• _YOUR TASKS_
1. Answer these from the article about LGBT people of color building political power:
(a) What organization did Phill Wilson co-found?
(b) Which city was Joel Tan from?
(c) What did Joel Tan subsequently do, according to the article?
2. Write a continuation of the article about LGBT people of color building political power, picking up after its final paragraph.

• _DOCUMENT TEXT_
Month: December 2011

BOLD Gathering: A ‘Movement Moment’ for LGBT People of Color to Build Political Power

Corrected. There was a moment during one of NGLTF’s Creating Change conferences in the early 1990s when a small group of LGBT activists of color gathered to discuss where they fit in the larger LGBT liberation movement. Joel Tan, a radical young gay Asian artist from Los Angeles whose powerful presence made him the de facto leader, forcefully complained about how there were NO leaders of color and that the rich gay white power structure didn’t give them any respect.

By chance, Phill Wilson, co-founder of the National Black Gay and Lesbian Leadership Forum, and Urvashi Vaid, NGLTF’s executive director, popped their heads in just then to see how the meeting was progressing.  They laughed and said, “What about us?” Tan looked at them with something akin to scorn. Perhaps because of the age difference or their leadership status or because they seemed to be comfortable with the power structure – but somehow they didn’t understand, they didn’t count, they didn’t represent real grassroots LGBTs of color. Tan retorted, “Well, there are no gay ASIAN leaders!” Urvashi explained that she was born in New Delhi, India from Southeast Asia. Urvashi and Phill then left and the group resumed a discussion that seemed to go in endless circles.

That NLGTF moment was poignant for its commonality: such encounters between angry youth and battle-scared old-timers are endless in political movements. But too often in communities prickly from years of external discrimination and internalized oppression, one-upmanship conflicts dissipate the idealistic energy of activism. Joel Tan subsequently disappeared, apparently to concentrate on his art. Like Joel, many other people of color (POC) groups either faded away for lack of organizational funding or included an HIV education program to attract capacity building grants.

• _SUPPLIED DATA_

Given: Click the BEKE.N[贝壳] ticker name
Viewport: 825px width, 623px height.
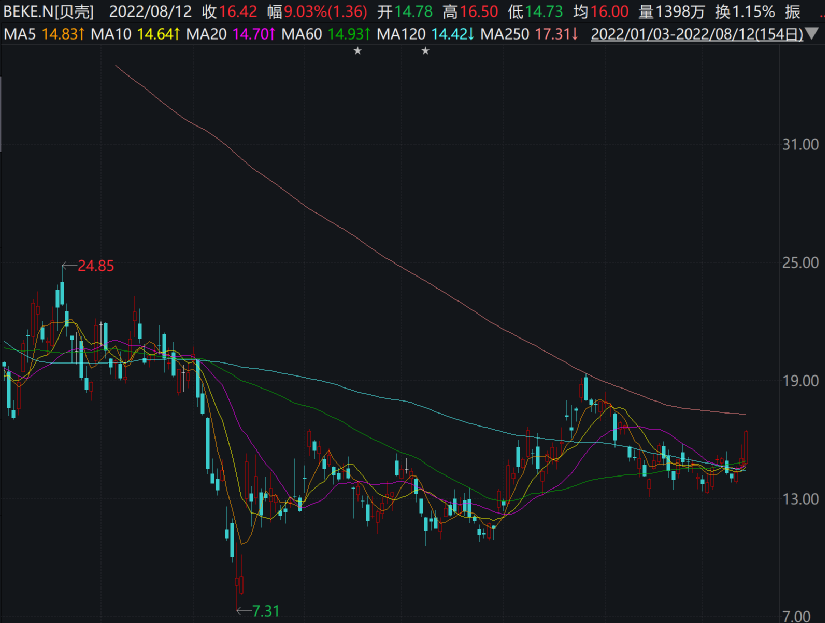Looking at the screenshot, I should pos(48,12).
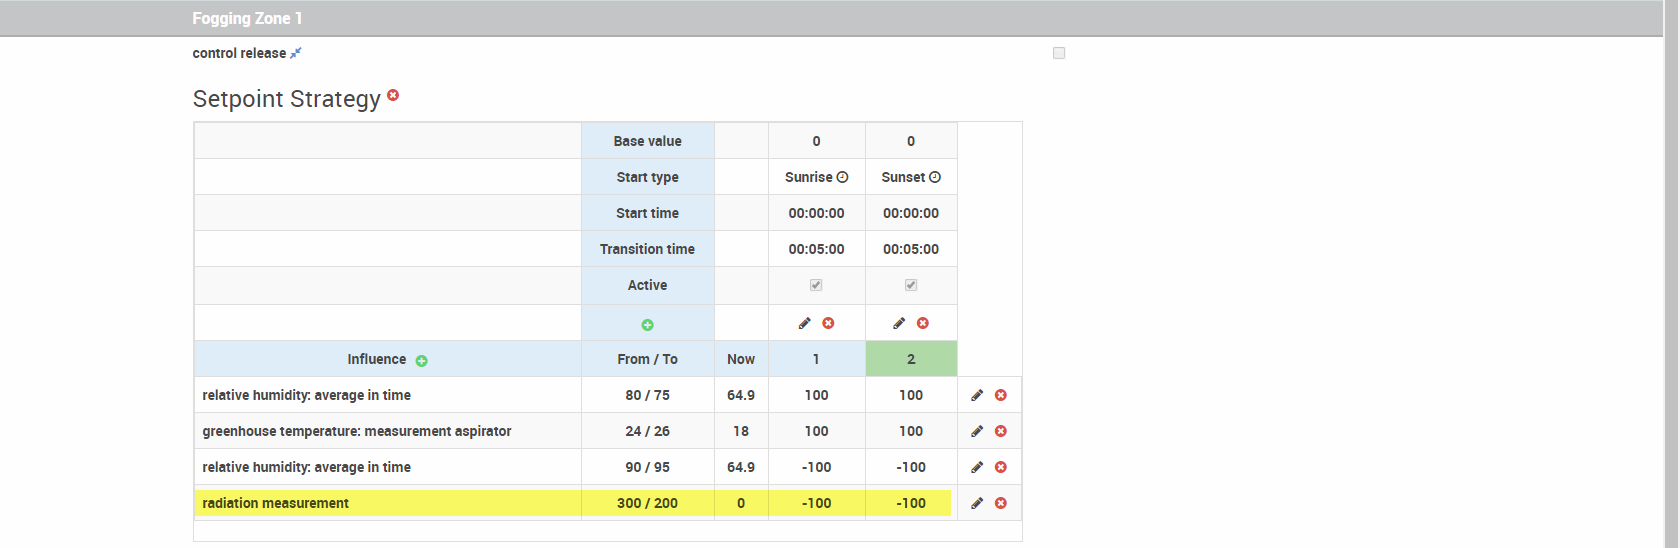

• _RESULTS FOR THE EXERCISE_
1.
(a) The National Black Gay and Lesbian Leadership Forum.
(b) Los Angeles.
(c) He disappeared, apparently to concentrate on his art.

2.
That endless cycle may now be changing. An effort by LGBT POC called the Bold Gathering is underway in Minneapolis, Minnesota this weekend to both recognize and honor cultural and political differences amongst the groups and to learn how to come together to build “political power and change the course of the LGBT movement,” according to Ari Gutiérrez, co-founder of LA-based Honor PAC and the Latino Equality Alliance.  “The first official event is an honoring ceremony and feast at a nearby Native American Reservation – where the Chief is a lesbian.”

“This is our Movement Moment — one that will be marked by communities of color becoming the majority in this country within the next two decades. As a result, we have an unprecedented opportunity to move the movement towards justice and full inclusiveness. Why? Because working towards justice, rather than just-us, has always been the legacy of queer and trans communities of color. In order to do so we need to build towards understanding one another’s issues and working across communities to achieve collective power,” Lisa Weiner-Mahfuz, an author and principal of Intersections/Intersecciones Consulting, a leading LGBT social justice consultant firm, said in a Bold Gathering press release.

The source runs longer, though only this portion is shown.